Na jaren van verwaarlozing is er nood aan massaal publiek investeringsplan

  • Ingestorte brug in Genua is in zelfde bedje ziek als onder meer de Brusselse tunnels: een chronisch gebrek aan investeringen en onderhoud als onderdeel van een besparingsbeleid.
  • Voor een massaal publiek investeringsplan op alle niveaus: gemeenten, regio’s, federaal. 
Kortenbergtunnel in Brussel. Foto: Wikimedia

De ingestorte brug in Italië is het resultaat van een gebrek aan investeringen en onderhoud. 25 jaar van besparingsbeleid leidt overal in Europa tot gelijkaardige situaties. Zo waren er de voorbije jaren bij ons problemen met de Brusselse tunnels, waterleidingen, insijpelend vocht in musea en andere publieke gebouwen, … Tot een ramp zoals in Genua kwam het gelukkig nog niet. Maar met het huidige beleid is dat slechts een kwestie van tijd.

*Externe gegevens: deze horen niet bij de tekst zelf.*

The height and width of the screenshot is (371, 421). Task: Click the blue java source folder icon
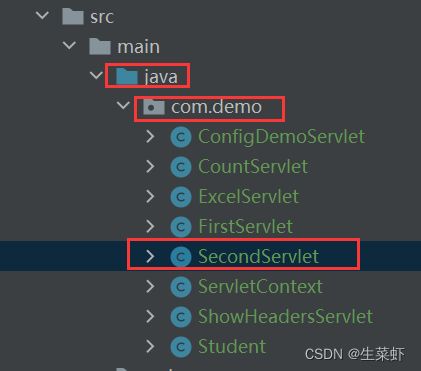point(127,76)

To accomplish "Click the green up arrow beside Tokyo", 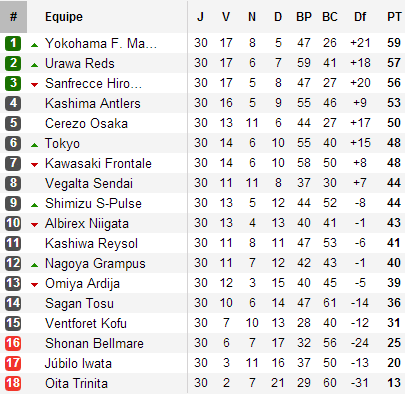I will pyautogui.click(x=34, y=145).
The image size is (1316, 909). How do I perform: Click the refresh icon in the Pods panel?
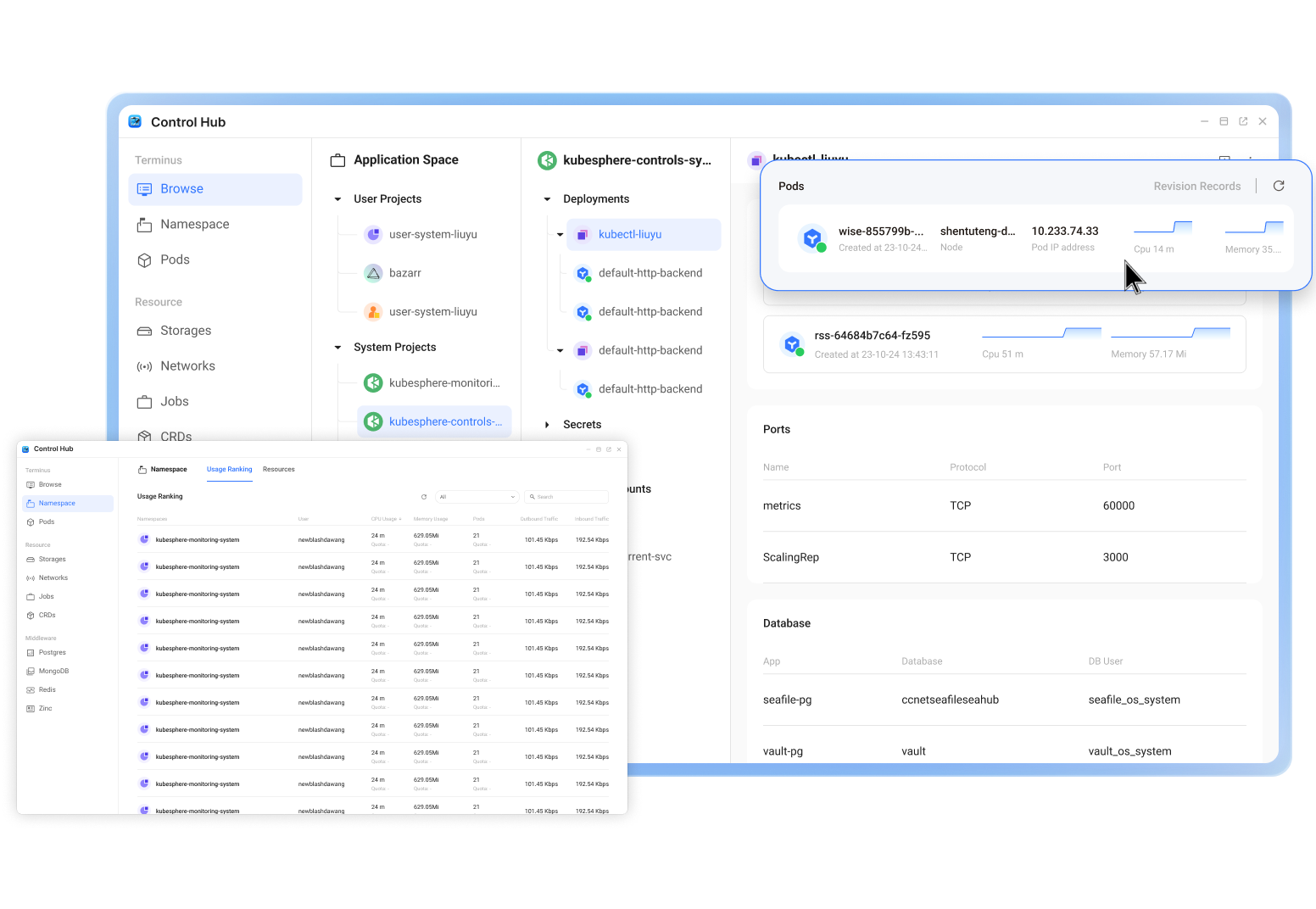point(1279,186)
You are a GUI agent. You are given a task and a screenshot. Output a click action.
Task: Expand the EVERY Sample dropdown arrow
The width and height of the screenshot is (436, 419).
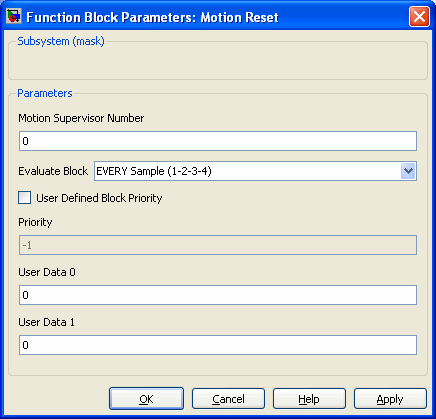[x=408, y=171]
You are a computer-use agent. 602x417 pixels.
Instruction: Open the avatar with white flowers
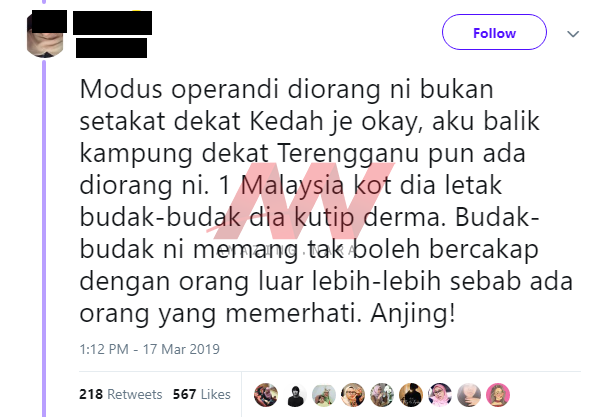tap(382, 395)
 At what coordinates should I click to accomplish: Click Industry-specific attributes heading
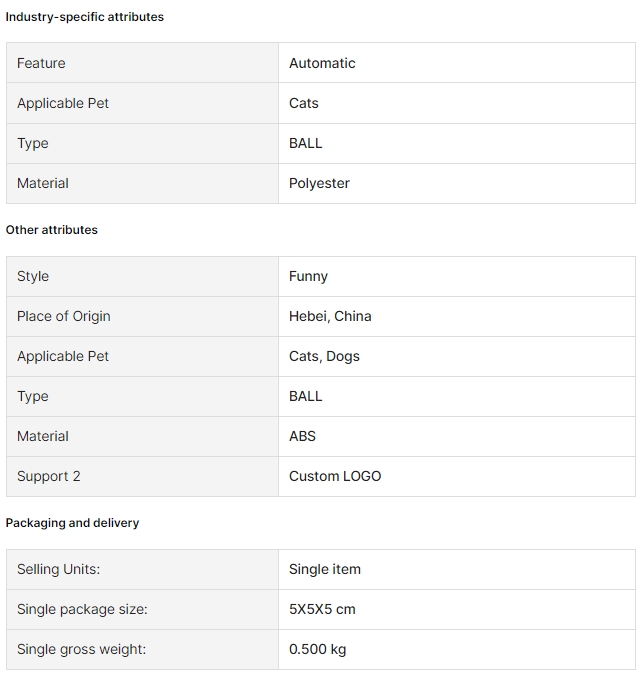point(85,17)
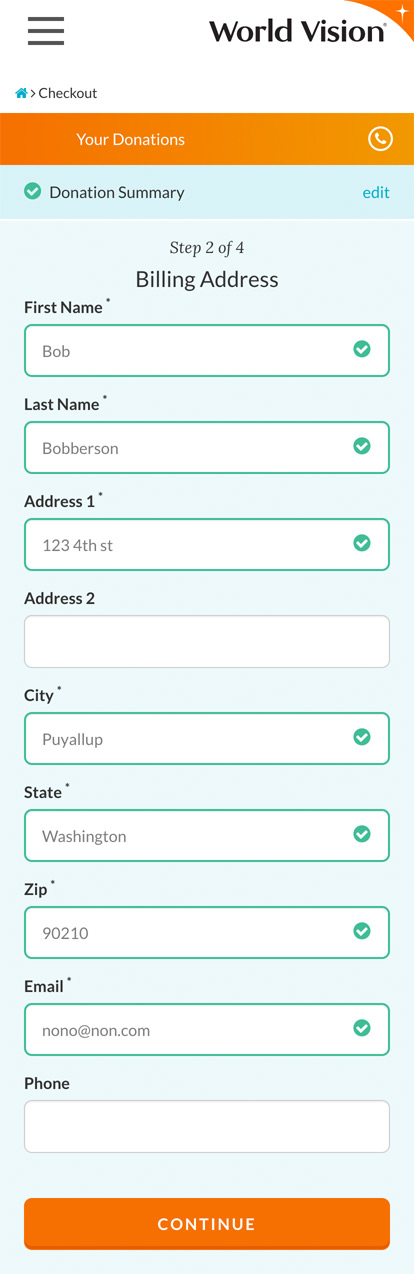Viewport: 414px width, 1274px height.
Task: Focus the Address 2 input field
Action: click(x=207, y=642)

De publieke investeringen in onder meer infrastructuur zijn de afgelopen 25 jaar fors gedaald. In 2016 stelde professor overheidsfinanciën Wim Moesen: “Een beschaafd land geeft drie procent van zijn bruto binnenlands product uit aan publieke investeringen.” België blijft daar al ongeveer 30 jaar onder. De afgelopen jaren waren alle publieke investeringen (dus van alle niveaus: van federaal tot de gemeente) goed voor 2 tot 2,5% van het BBP, waarbij bovendien het grootste deel van die ‘investeringen’ eigenlijk afschrijvingen waren en geen nieuwe investeringen. De netto publieke investeringen bedragen slechts een fractie van een procent van het BBP.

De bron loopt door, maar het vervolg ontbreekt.